══ INPUT MATERIAL ══

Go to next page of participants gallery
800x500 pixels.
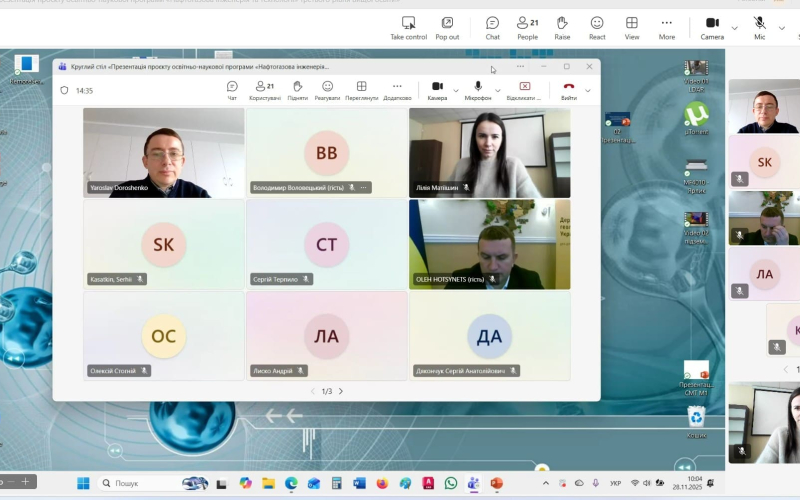point(341,391)
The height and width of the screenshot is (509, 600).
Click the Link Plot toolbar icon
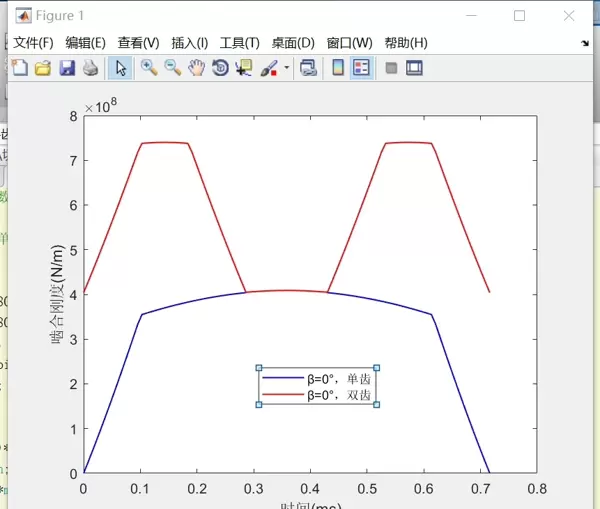click(x=309, y=68)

═══

**BRIEF:** Exactly as written, please copy out the whole set of records, skipping images.

**OUTPUT:**
Go to next page of participants gallery
800x500 pixels.
point(341,391)
The height and width of the screenshot is (509, 600).
Click the Link Plot toolbar icon
click(x=309, y=68)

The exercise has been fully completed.